Hosting

Persistent Memory

Last updated: February 16, 2026

Persistent memory (or persistent storage) refers to data storage that survives container restarts, redeployments, crashes, and infrastructure changes. Unlike the ephemeral filesystem inside a container -- which is destroyed every time the container stops -- persistent storage retains its contents indefinitely, ensuring critical application state is never lost.

How It Works

Containers are designed to be disposable. When a container is replaced during a deployment, everything written to its internal filesystem disappears. Persistent storage solves this by decoupling the data layer from the compute layer. The most common implementation is a volume mount, where an external storage device or managed volume is attached to a specific path inside the container. Any files written to that path are stored on the external volume rather than the container's filesystem.

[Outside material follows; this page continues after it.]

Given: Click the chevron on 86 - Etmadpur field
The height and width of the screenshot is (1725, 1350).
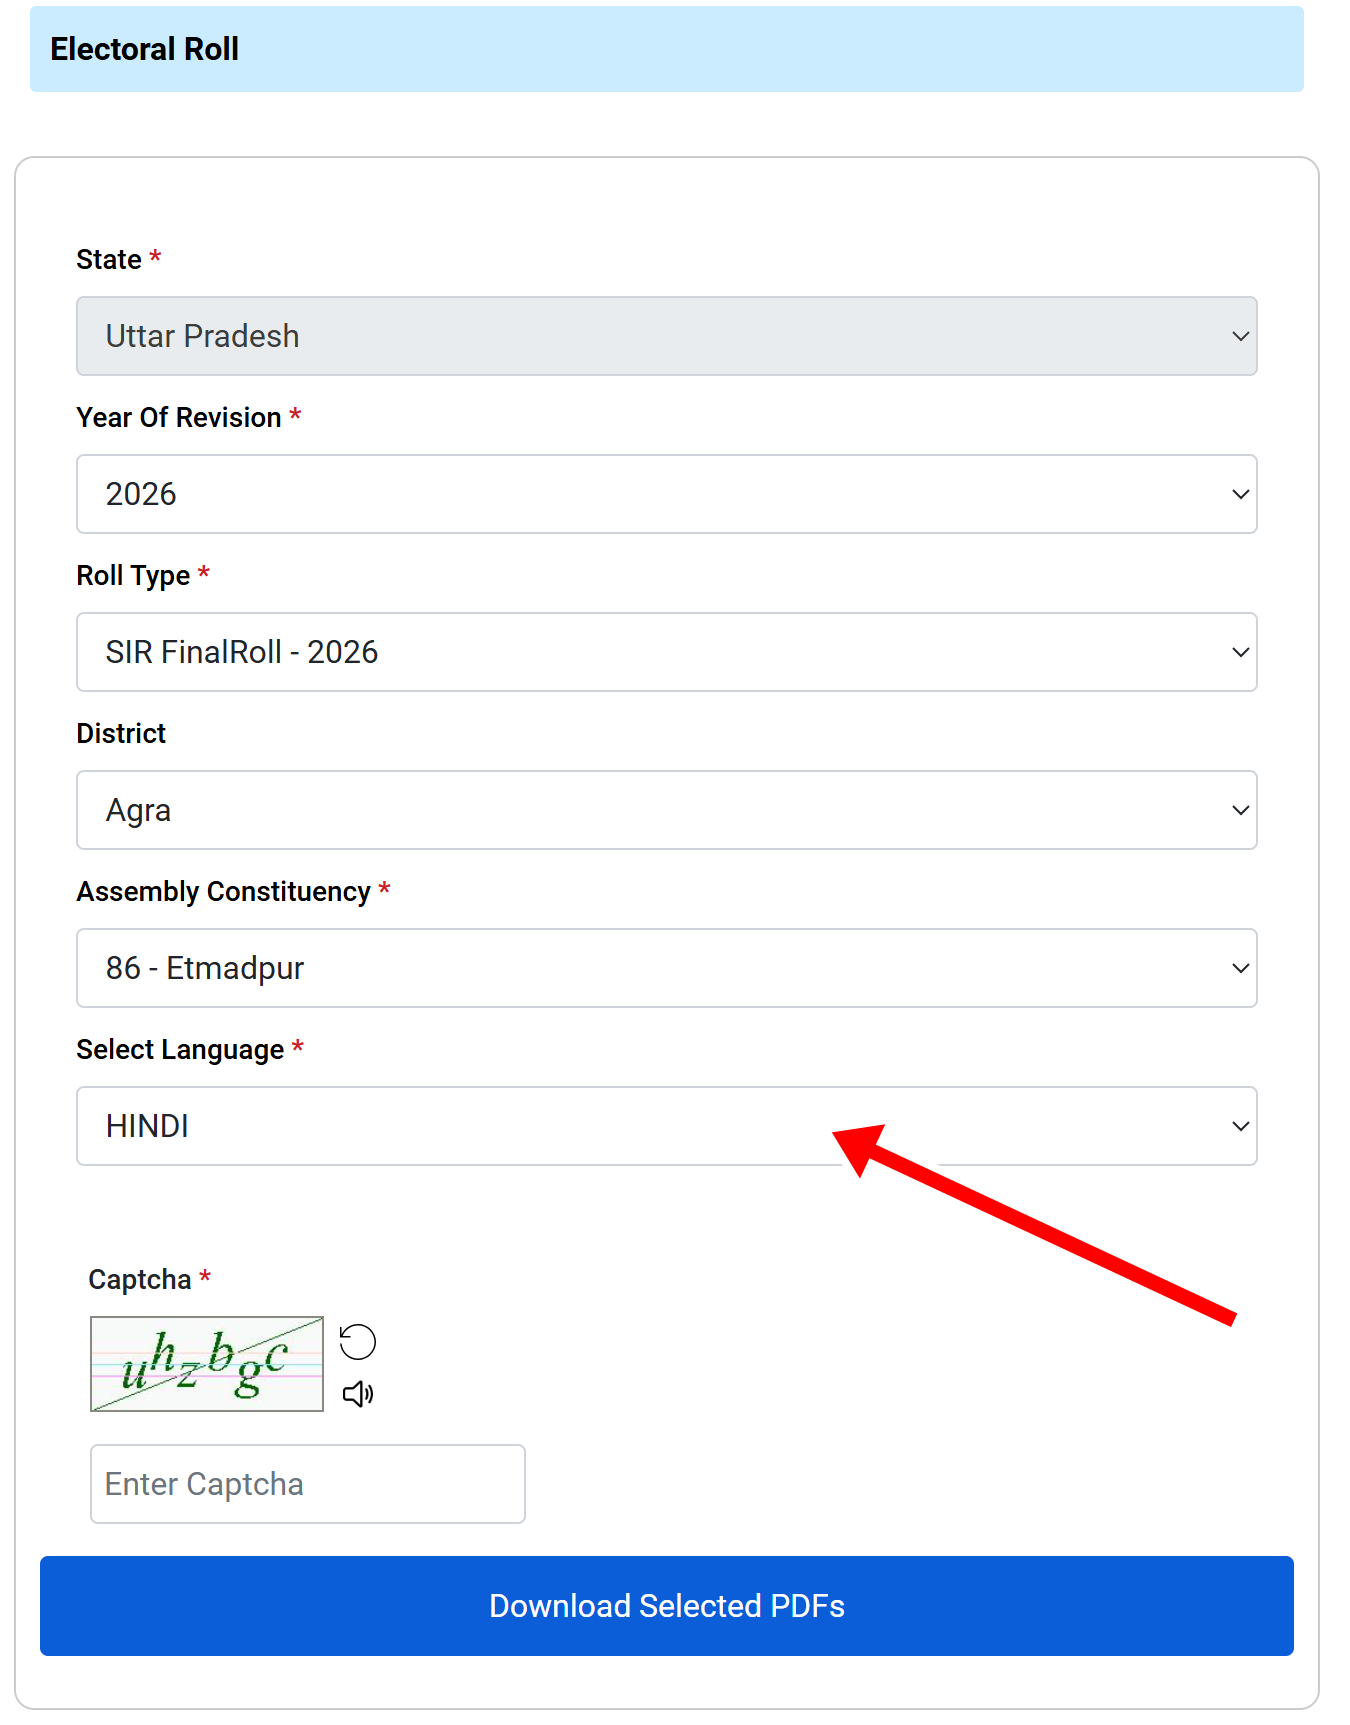Looking at the screenshot, I should 1240,968.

Other approaches include network-attached storage (NAS), where a remote filesystem is mounted over the network, and managed databases, where structured data is stored in a dedicated database service outside the container. Cloud platforms like Railway provide managed persistent volumes that attach to your deployment automatically, abstracting away the underlying storage infrastructure. The key characteristic shared by all these approaches is that the data exists independently of any single container instance.

Why It Matters

For AI assistants, persistent storage is not optional -- it is a hard requirement. An OpenClaw deployment stores several categories of critical data: the openclaw.json configuration file containing provider credentials and gateway settings, authentication tokens that authorize access to the gateway, conversation history that provides context for ongoing interactions, user preferences and trained context that improve assistant behavior over time, and workspace files that the agent creates or modifies during tasks. Without persistent storage, every container restart would reset the assistant to a blank state, forcing reconfiguration and losing all accumulated context. Mounting a volume at a consistent path such as /data and referencing it through environment variables like OPENCLAW_STATE_DIR ensures that your AI assistant maintains continuity across deployments.